Exercise objective:
In the data below, find the line containing "Viewport: 812px width, 469px height."; reproduce that line and all subsequent lines exactly, and nothing else.

══ Data records

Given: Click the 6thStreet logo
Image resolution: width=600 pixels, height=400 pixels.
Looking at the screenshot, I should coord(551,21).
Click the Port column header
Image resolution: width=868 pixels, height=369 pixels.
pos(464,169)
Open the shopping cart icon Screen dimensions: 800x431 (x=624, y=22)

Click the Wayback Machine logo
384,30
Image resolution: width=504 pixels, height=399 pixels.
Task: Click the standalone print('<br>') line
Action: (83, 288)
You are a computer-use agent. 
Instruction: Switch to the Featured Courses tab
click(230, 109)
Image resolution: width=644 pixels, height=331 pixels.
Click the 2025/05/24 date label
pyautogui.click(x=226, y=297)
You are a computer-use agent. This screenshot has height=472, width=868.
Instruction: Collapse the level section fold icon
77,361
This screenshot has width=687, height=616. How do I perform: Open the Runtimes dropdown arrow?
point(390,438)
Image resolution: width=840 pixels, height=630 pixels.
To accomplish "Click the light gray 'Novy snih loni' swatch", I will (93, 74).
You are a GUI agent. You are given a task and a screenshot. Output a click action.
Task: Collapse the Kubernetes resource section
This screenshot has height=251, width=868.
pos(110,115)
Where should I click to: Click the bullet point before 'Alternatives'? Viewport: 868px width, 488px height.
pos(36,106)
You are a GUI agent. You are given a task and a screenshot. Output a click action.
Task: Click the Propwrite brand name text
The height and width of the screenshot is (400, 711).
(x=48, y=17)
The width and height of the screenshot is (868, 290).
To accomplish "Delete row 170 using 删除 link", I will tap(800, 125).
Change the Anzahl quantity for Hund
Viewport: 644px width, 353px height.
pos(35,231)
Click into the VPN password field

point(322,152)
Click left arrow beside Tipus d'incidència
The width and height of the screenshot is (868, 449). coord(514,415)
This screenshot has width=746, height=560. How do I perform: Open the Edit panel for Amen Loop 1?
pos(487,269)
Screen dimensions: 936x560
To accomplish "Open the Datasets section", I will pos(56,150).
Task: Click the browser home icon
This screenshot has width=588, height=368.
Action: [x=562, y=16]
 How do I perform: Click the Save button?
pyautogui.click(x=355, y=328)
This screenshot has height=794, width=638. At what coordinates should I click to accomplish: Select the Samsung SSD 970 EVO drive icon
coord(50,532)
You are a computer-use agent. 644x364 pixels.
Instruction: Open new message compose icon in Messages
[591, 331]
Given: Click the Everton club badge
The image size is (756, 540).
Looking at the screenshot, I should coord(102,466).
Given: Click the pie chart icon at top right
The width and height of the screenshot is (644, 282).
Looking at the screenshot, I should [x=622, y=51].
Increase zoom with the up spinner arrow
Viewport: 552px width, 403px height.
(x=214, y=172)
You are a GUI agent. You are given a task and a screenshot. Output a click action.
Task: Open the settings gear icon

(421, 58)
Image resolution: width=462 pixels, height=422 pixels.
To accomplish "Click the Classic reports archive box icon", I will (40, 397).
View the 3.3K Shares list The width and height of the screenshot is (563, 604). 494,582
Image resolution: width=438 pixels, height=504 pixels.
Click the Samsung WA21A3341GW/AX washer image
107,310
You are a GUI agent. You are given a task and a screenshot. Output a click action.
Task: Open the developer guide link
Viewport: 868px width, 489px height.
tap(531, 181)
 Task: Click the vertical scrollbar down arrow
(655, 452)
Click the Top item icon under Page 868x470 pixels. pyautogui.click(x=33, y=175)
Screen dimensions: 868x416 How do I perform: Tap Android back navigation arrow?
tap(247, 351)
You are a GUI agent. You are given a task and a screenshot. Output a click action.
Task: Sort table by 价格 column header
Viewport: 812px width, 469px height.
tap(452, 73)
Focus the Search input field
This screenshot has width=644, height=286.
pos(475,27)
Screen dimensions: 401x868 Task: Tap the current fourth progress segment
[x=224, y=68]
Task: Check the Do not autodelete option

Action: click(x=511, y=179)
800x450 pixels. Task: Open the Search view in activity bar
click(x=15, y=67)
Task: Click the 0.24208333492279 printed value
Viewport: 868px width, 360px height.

════

Solution:
Viewport: 812px width, 469px height.
tap(452, 73)
Focus the Search input field
This screenshot has width=644, height=286.
pos(475,27)
Screen dimensions: 401x868 Task: Tap the current fourth progress segment
[x=224, y=68]
Task: Check the Do not autodelete option

Action: click(x=511, y=179)
800x450 pixels. Task: Open the Search view in activity bar
click(x=15, y=67)
Task: Click the 0.24208333492279 printed value
Viewport: 868px width, 360px height.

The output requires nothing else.